Juan Manuel Márquez ganó dejando que el otro se lanzara primero. Por eso es maestro, y por eso su manera de pelear le sirve a cualquiera que entre a un pleito.
Fue campeón del mundo en cuatro divisiones distintas, mexicano de pura cepa, con una cabeza fría rara arriba del ring. Lo suyo no era lanzarse como loco. Era el contragolpe: dejar que el rival tirara, leerlo, y devolverle el golpe justo en el instante en que venía descubierto. Paciencia, inteligencia y una precisión de relojero.

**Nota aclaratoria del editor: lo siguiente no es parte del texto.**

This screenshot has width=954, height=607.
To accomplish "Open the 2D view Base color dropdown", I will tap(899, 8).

Cuatro veces peleó contra Manny Pacquiao, uno de los más rápidos y explosivos de su época, un huracán. Márquez no trató de ser más huracán que él. Al contrario. Aguantó, estudió, esperó. Y en la cuarta pelea, en 2012, con un solo contragolpe perfecto lo mandó a la lona a dormir. Un tiro. El que se lanzaba de más se estrelló contra el que sabía esperar.

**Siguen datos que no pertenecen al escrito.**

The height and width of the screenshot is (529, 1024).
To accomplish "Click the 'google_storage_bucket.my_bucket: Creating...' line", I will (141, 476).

Ahí está la lección, y sirve igual en una corte. No siempre gana el que ataca más fuerte ni el que grita primero. Muchas veces gana el que sabe esperar, el que deja que el otro se descubra, que hable de más, que se confíe, y entonces, en el momento preciso, responde con el golpe que decide todo. La agresión sin cabeza se castiga sola.

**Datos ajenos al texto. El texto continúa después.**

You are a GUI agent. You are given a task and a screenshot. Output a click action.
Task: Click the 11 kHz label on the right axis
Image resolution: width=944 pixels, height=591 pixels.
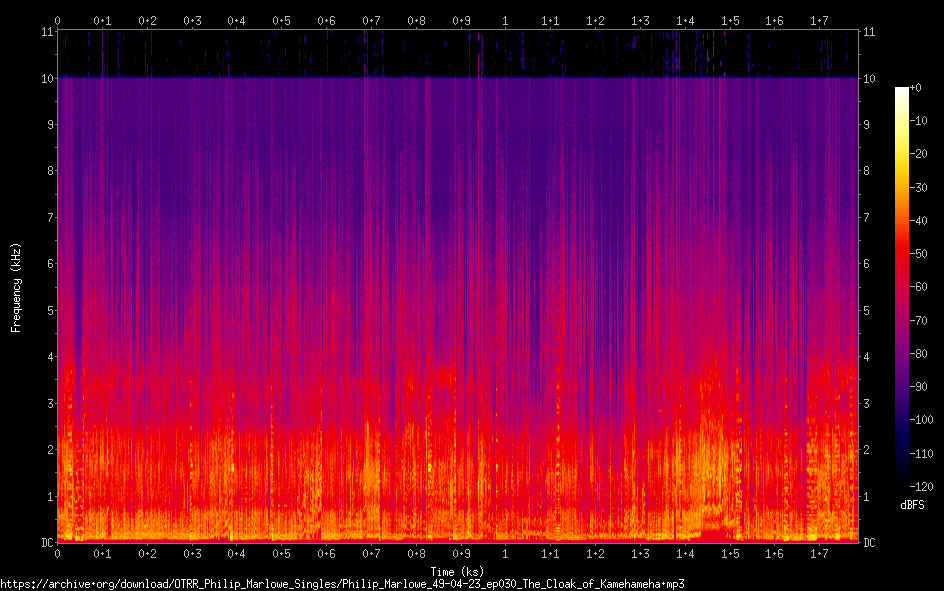click(870, 32)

Márquez es de los nuestros: disciplina, oficio, cabeza fría y corazón de guerrero. Nunca fue el más rápido ni el más ruidoso. Fue el más listo y el más paciente, y por eso, cuando muchos ya lo daban por viejo, seguía ganando. El que pega con la cabeza dura más que el que pega por pegar.
Juan Manuel Márquez (n. 1973), campeón mundial mexicano de boxeo en cuatro divisiones; su cuarto combate contra Manny Pacquiao, resuelto por nocaut, fue el 8 de diciembre de 2012. Información deportiva de dominio público; esta página es una reflexión y no constituye asesoría legal.